派閥になんか入る必要ないじゃない。少なくともワタクシならば入らない。入ったら入ったで面倒臭そうだから。どちらかに偏らず両方の仕事を受けてしっかりこなしつつ立場は常に中立。その姿勢で仕事をどんどん覚えて誰からも文句を言われないような女になりなさいよ。ワタクシには所謂OLの経験は無いけど、腰掛けならともかく貴女がその会社及び業界で身を成したいのだったらそれが賢明だと思うわ。仕事にあぶれる人が沢山居る世の中で、職場であれこれ押し付けられるなんて寧ろ幸せだと思いなさい。貴女って、どこか飄々として居るくせにM体質で打たれ強いタイプではなくて? 絶対そうだと思うわ。そうやって夢中で仕事をこなしているうちに気付けば社内環境も変わって居るでしょうよ。

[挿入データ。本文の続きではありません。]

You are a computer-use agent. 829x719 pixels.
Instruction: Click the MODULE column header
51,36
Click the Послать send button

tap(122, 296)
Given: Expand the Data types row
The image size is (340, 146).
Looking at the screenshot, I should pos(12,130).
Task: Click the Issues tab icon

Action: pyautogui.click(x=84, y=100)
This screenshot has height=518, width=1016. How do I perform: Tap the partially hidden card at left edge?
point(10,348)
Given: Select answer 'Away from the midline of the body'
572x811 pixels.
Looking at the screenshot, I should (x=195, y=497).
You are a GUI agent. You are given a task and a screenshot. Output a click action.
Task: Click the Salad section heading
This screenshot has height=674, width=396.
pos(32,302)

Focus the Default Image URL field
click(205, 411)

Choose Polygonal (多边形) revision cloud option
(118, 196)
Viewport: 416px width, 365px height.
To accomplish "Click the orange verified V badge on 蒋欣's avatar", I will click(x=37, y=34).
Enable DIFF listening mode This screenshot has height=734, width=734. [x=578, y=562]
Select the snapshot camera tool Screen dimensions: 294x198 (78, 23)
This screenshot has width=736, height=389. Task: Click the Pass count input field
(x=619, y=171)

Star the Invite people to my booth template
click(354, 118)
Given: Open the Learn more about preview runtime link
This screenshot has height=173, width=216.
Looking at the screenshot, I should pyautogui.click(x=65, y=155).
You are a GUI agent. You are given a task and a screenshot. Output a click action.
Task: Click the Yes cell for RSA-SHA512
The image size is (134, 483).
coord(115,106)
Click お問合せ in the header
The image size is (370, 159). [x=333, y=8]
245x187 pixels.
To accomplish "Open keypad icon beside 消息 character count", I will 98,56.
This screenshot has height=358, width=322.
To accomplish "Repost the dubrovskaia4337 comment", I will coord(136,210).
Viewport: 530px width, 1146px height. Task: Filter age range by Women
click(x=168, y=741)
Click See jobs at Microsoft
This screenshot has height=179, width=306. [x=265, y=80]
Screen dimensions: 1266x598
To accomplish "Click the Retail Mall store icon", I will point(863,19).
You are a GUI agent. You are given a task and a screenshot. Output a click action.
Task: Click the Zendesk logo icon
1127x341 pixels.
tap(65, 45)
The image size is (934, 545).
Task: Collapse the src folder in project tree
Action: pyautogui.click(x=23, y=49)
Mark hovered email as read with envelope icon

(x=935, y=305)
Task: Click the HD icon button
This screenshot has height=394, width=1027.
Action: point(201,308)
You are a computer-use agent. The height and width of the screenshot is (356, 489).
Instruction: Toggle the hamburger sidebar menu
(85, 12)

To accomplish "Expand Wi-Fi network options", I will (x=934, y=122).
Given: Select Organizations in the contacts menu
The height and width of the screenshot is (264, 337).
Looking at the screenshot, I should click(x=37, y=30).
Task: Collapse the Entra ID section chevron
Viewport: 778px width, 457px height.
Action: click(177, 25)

SMクラブではM女からスタートさせるお店が結構あって、それに耐えないと女王様にはなれないのね。まあワタクシだったら最初から女王様になれる店を選ぶけど。貴女にはM女として数々の試練に耐え、最終的には鈴木砂羽よりも良い女になって頂きたいの。鈴木砂羽、好きなのよね。蛇足だけど、主演映画『愛の新世界』で女王様のバイトで生計を立てる舞台女優の役を演じて居てこれがなかなか良いのよ、エロくて。そんな訳で健闘を祈るわ。
では、本日はこれにてお開き。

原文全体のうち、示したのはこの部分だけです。